One of the two Minneapolis police officers involved in the shooting death of Justine Damond (who was also known by her birth name, Justine Ruszczyk) told investigators in an interview last week that he was startled by a “loud sound” near the squad car just before the fatal shooting.
According to CNN, immediately after that sound was made, Damond came up to the driver’s side window of the squad car and was ultimately shot and killed by Police Officer Mohamed Noor, investigators noted.
A recently unveiled search warrant describes the sound as a “slap.”
The report indicates that a woman, presumed to be the victim, was killed after she slapped the back of the police car, according to the search warrant obtained by local news sources.
“Upon police arrival, a female ‘slaps’ the back of the patrol squad,” the search warrant states, according to Minneapolis Public Radio, CNN notes. “After that, it is unknown to BCA [Minnesota Bureau of Criminal Apprehension] agents what exactly happened, but the female became deceased in the alley.”
It’s interesting how the finer details of what exactly happened are still not available, but I am sure they will come to light soon enough.
Damond, a yoga and meditation teacher originally from Australia, was shot on July 15 after calling 911 to report a possible assault in an alley behind the home she shared with her fiance, whose last name she used, though the two had not yet married.
The community instantly rallied around Damond’s family and loved ones, including her American fiance. Noor, the officer who fired the fatal shots, was almost immediately identified following the shooting. Attorney Robert Bennett—who worked with the family of Philando Castile after the legal gun owner was fatally shot by now former St. Anthony, Minn., Police Officer Jeronimo Yanez—called Damond the “most innocent victim” of a police shooting he has ever seen.
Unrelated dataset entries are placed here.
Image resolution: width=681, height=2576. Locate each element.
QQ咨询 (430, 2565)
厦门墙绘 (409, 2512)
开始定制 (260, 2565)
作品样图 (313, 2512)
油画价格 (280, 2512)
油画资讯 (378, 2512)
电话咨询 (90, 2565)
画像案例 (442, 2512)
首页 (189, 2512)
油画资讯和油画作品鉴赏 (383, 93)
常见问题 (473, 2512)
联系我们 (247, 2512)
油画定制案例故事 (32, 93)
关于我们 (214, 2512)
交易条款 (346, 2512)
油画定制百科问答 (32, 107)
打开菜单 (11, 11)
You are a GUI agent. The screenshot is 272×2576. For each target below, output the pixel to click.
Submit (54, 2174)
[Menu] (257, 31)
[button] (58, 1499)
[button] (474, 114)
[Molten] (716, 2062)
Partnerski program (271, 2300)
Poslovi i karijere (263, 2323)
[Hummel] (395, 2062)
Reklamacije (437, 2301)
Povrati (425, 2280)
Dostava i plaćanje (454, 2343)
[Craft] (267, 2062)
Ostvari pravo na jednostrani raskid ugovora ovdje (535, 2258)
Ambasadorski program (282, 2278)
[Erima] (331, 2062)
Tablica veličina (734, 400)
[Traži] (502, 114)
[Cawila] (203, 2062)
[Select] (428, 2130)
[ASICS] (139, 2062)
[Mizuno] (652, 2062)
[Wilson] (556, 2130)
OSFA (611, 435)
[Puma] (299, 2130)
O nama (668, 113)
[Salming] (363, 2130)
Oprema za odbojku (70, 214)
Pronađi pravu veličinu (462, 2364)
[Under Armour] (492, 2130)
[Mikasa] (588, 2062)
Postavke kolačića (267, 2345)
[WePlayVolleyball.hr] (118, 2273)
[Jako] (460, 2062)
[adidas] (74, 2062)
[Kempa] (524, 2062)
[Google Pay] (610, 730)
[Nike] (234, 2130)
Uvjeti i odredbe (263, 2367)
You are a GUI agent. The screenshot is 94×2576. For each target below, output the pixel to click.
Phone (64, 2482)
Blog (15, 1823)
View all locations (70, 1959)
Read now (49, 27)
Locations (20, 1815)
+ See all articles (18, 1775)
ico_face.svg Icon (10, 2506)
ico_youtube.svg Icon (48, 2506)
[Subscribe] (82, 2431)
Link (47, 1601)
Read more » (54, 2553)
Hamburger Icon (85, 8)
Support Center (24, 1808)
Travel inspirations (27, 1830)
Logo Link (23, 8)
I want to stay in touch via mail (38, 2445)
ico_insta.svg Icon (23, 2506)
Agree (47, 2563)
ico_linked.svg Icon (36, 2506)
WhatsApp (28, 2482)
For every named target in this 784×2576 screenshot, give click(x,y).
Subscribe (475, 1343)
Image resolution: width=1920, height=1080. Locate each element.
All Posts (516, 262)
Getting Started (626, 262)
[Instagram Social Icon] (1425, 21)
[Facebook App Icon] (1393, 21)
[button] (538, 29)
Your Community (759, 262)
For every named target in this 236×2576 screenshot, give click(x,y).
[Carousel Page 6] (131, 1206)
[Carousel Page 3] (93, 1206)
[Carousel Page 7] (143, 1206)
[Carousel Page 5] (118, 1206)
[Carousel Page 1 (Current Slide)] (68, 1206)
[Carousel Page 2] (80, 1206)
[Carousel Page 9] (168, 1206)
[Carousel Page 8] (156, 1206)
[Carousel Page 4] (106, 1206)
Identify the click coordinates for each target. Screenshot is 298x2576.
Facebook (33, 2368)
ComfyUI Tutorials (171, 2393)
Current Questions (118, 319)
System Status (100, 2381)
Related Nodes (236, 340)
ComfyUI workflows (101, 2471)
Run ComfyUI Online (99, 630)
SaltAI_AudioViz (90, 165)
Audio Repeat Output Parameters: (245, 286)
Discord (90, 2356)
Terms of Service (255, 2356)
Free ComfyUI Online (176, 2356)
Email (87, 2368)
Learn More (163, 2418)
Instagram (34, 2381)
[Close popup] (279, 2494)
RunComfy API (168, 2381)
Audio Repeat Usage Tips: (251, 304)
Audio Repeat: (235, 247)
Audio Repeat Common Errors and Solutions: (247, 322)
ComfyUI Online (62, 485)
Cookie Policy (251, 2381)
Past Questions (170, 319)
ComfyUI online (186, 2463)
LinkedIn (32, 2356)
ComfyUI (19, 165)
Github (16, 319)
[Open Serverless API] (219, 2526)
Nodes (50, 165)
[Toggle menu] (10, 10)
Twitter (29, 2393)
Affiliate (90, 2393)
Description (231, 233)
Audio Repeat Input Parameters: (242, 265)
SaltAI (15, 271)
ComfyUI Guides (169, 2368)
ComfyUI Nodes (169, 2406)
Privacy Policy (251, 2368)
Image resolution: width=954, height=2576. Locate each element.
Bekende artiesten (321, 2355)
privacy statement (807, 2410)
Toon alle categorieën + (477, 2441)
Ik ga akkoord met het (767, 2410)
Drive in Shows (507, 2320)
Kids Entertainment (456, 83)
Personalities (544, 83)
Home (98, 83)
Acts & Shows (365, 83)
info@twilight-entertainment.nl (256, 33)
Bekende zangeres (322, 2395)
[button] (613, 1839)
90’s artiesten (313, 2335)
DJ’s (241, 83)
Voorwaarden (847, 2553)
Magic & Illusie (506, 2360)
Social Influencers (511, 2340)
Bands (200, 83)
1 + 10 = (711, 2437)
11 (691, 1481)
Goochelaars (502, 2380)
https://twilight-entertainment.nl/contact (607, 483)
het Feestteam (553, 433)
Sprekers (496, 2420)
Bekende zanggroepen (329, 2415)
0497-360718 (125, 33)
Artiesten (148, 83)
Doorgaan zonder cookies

Whatever happened to Damond, several questions remain, including how the unarmed instructor wound up dead less than 30 minutes after the police squad car arrived in response to her call. The officers’ body cameras were not turned on and the shooting was not captured on the squad car camera.
In the meantime, perhaps the citizens of Minnesota had the right idea when someone recently put up two illegal street signs that read, “Warning: Twin Cities Police Easily Startled.”